[Stored records]

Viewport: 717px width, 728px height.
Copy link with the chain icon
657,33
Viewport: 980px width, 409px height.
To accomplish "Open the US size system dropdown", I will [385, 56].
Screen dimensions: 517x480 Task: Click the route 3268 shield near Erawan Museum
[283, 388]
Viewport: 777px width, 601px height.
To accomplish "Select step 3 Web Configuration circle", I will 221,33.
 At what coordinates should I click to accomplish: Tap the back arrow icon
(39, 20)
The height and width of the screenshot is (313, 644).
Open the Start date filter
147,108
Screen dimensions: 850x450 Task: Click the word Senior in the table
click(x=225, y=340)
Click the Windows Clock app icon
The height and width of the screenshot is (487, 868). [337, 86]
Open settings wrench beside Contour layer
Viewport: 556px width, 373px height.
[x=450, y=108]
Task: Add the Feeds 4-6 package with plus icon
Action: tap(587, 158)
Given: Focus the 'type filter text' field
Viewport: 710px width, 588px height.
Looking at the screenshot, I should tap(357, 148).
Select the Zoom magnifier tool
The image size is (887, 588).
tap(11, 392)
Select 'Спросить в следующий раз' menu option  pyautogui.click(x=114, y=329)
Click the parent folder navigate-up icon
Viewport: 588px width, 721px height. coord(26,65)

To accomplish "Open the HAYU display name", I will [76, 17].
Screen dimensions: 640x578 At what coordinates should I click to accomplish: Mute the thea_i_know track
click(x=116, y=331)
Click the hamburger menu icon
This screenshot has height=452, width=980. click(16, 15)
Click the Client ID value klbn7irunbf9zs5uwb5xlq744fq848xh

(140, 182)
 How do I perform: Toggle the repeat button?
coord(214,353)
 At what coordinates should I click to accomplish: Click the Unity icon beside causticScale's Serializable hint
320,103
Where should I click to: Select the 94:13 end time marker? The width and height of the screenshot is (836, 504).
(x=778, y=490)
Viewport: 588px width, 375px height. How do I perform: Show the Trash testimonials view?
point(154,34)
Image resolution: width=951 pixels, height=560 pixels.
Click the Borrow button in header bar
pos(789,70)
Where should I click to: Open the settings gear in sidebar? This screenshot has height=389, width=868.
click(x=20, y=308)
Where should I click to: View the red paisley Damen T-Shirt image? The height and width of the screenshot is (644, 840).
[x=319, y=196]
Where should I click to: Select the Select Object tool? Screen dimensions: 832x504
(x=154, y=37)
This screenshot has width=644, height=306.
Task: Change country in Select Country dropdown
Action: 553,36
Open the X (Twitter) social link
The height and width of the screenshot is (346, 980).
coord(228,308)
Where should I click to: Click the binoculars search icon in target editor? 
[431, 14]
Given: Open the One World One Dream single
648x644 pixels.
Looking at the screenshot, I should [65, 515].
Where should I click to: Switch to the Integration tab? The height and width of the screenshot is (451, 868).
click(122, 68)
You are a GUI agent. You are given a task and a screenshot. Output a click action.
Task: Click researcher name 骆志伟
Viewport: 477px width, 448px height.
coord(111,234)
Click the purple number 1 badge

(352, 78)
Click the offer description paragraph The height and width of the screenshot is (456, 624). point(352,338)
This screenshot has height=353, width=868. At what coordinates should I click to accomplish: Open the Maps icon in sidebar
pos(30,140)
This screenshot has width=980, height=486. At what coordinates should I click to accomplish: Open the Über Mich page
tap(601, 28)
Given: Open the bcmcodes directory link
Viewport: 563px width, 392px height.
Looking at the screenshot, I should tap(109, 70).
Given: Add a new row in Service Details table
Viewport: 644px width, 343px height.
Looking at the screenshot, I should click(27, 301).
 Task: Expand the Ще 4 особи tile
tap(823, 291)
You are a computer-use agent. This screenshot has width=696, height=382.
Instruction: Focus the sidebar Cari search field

### [DIRECTIONS]
Would you count the lines in the entries that hold "name" and reply with only the count?

### [EXERCISE SOLUTION]
2